• PROBLEM TO SOLVE:
When you find the line with "Task: Open the Recycle Bin desktop icon" among the records below, reproduce it and each line after it exactly, ending with the line with "The width and height of the screenshot is (1458, 483).".

• Stored data:

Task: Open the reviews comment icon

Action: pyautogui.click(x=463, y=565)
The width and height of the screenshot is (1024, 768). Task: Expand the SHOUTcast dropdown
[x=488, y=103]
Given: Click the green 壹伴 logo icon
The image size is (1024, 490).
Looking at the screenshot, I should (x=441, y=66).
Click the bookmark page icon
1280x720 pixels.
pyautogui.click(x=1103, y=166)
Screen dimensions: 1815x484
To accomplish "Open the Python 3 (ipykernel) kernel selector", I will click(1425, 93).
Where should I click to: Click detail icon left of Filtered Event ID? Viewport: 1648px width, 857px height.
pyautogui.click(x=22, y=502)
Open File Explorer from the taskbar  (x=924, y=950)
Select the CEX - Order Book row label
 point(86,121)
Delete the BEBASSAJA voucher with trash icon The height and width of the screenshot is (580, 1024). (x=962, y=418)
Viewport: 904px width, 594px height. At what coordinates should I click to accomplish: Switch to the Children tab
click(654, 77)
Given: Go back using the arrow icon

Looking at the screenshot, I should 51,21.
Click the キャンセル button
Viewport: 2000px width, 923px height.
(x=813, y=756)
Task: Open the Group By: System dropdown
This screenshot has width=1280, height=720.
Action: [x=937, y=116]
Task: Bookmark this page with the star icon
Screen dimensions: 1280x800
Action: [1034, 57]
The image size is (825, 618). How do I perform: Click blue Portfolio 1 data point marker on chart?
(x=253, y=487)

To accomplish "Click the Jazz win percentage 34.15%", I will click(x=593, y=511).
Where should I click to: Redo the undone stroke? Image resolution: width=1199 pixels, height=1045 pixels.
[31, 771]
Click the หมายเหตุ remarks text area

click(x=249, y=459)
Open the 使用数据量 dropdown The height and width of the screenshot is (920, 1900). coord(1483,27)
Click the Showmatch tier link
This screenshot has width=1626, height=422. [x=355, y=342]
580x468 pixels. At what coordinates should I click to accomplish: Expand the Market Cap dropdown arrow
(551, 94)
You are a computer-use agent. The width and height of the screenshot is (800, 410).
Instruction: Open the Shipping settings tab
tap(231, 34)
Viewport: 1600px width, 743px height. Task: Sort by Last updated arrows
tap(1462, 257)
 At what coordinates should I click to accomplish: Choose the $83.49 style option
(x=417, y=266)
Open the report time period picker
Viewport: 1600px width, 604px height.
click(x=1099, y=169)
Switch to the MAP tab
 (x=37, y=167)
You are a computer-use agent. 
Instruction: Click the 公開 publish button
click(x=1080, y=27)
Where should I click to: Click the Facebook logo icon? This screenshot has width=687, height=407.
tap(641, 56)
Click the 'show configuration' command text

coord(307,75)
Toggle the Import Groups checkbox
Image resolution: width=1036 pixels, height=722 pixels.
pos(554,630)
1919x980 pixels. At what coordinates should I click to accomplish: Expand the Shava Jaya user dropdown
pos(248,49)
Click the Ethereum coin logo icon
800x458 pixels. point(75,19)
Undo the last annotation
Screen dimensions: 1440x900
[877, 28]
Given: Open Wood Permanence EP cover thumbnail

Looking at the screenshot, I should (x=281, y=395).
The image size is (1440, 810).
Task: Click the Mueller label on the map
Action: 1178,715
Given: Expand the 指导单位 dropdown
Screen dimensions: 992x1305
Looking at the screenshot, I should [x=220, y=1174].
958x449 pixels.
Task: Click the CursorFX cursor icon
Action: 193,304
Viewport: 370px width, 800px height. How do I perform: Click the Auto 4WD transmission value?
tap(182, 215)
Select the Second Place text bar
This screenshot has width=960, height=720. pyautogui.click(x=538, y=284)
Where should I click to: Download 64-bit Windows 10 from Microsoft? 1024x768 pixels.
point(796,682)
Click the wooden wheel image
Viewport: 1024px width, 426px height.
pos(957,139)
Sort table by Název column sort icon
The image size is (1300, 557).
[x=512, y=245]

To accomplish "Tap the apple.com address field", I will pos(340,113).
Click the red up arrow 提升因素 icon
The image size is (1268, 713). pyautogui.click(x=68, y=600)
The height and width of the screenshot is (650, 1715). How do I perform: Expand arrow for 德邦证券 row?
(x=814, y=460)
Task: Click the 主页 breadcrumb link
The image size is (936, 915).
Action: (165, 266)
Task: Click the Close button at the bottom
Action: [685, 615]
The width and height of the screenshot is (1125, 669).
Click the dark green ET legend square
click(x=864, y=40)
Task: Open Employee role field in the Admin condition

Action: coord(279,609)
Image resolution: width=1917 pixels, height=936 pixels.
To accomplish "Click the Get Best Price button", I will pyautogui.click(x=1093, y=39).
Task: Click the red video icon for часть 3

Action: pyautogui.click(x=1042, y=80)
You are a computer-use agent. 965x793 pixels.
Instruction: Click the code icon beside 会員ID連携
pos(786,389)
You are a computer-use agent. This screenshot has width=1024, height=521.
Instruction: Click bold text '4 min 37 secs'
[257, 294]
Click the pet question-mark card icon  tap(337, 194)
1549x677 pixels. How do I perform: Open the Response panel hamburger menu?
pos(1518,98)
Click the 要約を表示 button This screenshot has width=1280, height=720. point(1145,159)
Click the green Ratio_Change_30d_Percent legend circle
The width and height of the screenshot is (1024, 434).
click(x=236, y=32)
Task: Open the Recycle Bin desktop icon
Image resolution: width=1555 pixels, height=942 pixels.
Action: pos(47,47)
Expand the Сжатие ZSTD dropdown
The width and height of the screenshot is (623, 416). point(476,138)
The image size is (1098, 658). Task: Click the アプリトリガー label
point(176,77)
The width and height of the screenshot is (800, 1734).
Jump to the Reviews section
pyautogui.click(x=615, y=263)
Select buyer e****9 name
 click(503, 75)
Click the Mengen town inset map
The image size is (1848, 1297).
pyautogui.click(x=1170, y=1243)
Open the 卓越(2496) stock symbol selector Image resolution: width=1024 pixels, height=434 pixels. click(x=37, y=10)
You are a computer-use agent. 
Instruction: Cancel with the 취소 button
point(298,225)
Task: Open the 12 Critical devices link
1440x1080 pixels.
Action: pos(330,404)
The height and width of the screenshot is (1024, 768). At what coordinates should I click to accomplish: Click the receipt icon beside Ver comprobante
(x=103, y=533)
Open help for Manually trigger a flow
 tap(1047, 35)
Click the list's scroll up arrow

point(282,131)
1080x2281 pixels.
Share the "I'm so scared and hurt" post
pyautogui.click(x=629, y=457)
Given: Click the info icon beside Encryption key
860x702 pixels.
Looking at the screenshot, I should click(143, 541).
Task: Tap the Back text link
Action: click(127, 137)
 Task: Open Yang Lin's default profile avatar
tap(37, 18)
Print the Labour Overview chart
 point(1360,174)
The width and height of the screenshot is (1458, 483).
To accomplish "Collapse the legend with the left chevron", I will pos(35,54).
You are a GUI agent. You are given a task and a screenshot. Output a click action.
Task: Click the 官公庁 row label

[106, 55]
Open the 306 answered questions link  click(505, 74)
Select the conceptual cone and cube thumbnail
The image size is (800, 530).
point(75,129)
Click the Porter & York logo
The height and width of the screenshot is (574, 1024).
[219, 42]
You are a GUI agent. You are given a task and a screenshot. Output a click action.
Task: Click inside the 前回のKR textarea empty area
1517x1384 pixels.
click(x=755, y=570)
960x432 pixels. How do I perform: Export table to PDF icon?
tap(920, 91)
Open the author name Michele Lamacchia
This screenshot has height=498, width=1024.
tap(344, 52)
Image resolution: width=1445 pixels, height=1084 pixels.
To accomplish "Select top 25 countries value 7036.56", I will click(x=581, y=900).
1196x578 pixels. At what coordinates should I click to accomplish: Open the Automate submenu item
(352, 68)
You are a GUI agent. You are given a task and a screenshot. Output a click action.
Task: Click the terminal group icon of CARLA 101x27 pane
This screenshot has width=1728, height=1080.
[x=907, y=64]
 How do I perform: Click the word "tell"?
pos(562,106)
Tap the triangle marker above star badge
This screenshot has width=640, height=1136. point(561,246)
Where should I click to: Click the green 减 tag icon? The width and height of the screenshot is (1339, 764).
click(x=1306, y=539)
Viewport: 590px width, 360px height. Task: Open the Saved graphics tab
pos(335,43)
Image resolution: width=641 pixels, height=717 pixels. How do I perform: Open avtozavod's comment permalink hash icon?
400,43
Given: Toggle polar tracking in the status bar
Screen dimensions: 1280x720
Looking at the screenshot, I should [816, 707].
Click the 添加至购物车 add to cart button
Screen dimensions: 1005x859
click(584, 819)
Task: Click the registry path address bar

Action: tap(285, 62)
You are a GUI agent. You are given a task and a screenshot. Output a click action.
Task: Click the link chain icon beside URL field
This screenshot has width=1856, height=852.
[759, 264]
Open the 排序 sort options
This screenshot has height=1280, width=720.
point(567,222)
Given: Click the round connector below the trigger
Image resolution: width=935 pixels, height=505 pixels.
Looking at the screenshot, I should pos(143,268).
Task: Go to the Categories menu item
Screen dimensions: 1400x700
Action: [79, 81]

• RESULT FOR THIS EXERCISE:
Task: Open the Recycle Bin desktop icon
Image resolution: width=1555 pixels, height=942 pixels.
Action: pos(47,47)
Expand the Сжатие ZSTD dropdown
The width and height of the screenshot is (623, 416). point(476,138)
The image size is (1098, 658). Task: Click the アプリトリガー label
point(176,77)
The width and height of the screenshot is (800, 1734).
Jump to the Reviews section
pyautogui.click(x=615, y=263)
Select buyer e****9 name
 click(503, 75)
Click the Mengen town inset map
The image size is (1848, 1297).
pyautogui.click(x=1170, y=1243)
Open the 卓越(2496) stock symbol selector Image resolution: width=1024 pixels, height=434 pixels. click(x=37, y=10)
You are a computer-use agent. 
Instruction: Cancel with the 취소 button
point(298,225)
Task: Open the 12 Critical devices link
1440x1080 pixels.
Action: pos(330,404)
The height and width of the screenshot is (1024, 768). At what coordinates should I click to accomplish: Click the receipt icon beside Ver comprobante
(x=103, y=533)
Open help for Manually trigger a flow
 tap(1047, 35)
Click the list's scroll up arrow

point(282,131)
1080x2281 pixels.
Share the "I'm so scared and hurt" post
pyautogui.click(x=629, y=457)
Given: Click the info icon beside Encryption key
860x702 pixels.
Looking at the screenshot, I should click(143, 541).
Task: Tap the Back text link
Action: click(127, 137)
 Task: Open Yang Lin's default profile avatar
tap(37, 18)
Print the Labour Overview chart
 point(1360,174)
The width and height of the screenshot is (1458, 483).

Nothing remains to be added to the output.